-- start Source excerpt --

[jira] Commented: (HADOOP-1707) DFS client can allow user to write data to the next block while uploading previous block to HDFS

Doug Cutting (JIRA) Wed, 10 Oct 2007 14:54:11 -0700

    [ 
https://issues.apache.org/jira/browse/HADOOP-1707?page=com.atlassian.jira.plugin.system.issuetabpanels:comment-tabpanel#action_12533885
 ]


Doug Cutting commented on HADOOP-1707:
--------------------------------------

bq. If a datanode fails to write a buffer to its disk, it is reported back to 
the client. The client removes this datanode from the pipeline and continues to 
write to the remaining two datanodes. [ ... ] When the file is closed, the 
under-replicated blocks will be replicated by the namenode.

I think the more typical failure mode will be a timeout.  I'm also still not 
sure of the answer to my question: if the first datanode in the pipeline times 
out, does the write fail, throwing an exception to the client?  Or does the 
client route around the first datanode in the pipeline and continue until all 
datanodes in the pipeline time out?  If so, how can it be sure that the other 
datanodes have received their copies of prior chunks from the first datanode in 
the pipeline?

Also, HADOOP-1927 states that we should fail as soon as any element in the 
pipeline fails.  Do you agree?  Currently this would be invisible to clients, 
since the entire block can be replayed to a new pipeline.  But, without a local 
file, this would force us to fail the write when any element of the pipeline 
fails.  Thoughts?

-- end Source excerpt --

Set exercise 1
In the HADOOP-1707 comment, what does Doug Cutting think the more typical failure mode will be?
Set exercise 2
Rewrite the HADOOP-1707 comment, starting at the words "Doug Cutting (JIRA)" and ending after "by the namenode.", with "namenode" replaced by "name server".
Set exercise 3
Continue the HADOOP-1707 comment from its last sentence.
The listing that follows isn't needed for anything here.

-- start Supplied material --

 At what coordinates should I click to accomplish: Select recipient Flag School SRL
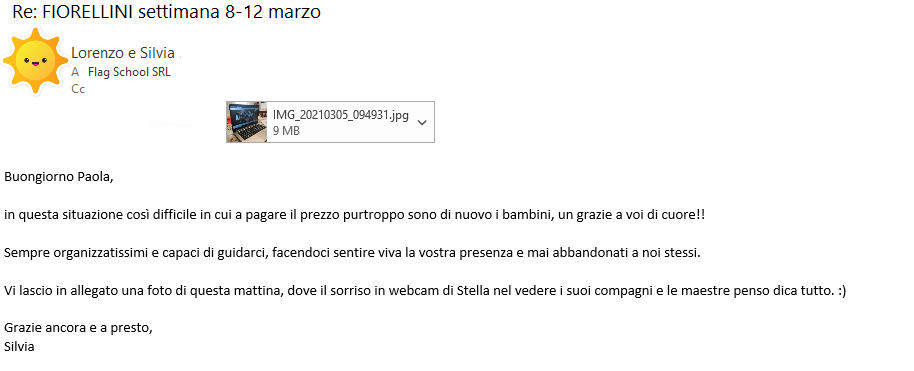(x=129, y=72)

-- end Supplied material --

Exercise answer 1
A timeout.

Exercise answer 2
Doug Cutting (JIRA) Wed, 10 Oct 2007 14:54:11 -0700

    [ 
https://issues.apache.org/jira/browse/HADOOP-1707?page=com.atlassian.jira.plugin.system.issuetabpanels:comment-tabpanel#action_12533885
 ]


Doug Cutting commented on HADOOP-1707:
--------------------------------------

bq. If a datanode fails to write a buffer to its disk, it is reported back to 
the client. The client removes this datanode from the pipeline and continues to 
write to the remaining two datanodes. [ ... ] When the file is closed, the 
under-replicated blocks will be replicated by the name server.

Exercise answer 3
> DFS client can allow user to write data to the next block while uploading 
> previous block to HDFS
> ------------------------------------------------------------------------------------------------
>
>                 Key: HADOOP-1707
>                 URL: https://issues.apache.org/jira/browse/HADOOP-1707
>             Project: Hadoop
>          Issue Type: Bug
>          Components: dfs
>            Reporter: dhruba borthakur
>            Assignee: dhruba borthakur
>
> The DFS client currently uses a staging file on local disk to cache all 
> user-writes to a file. When the staging file accumulates 1 block worth of 
> data, its contents are flushed to a HDFS datanode. These operations occur 
> sequentially.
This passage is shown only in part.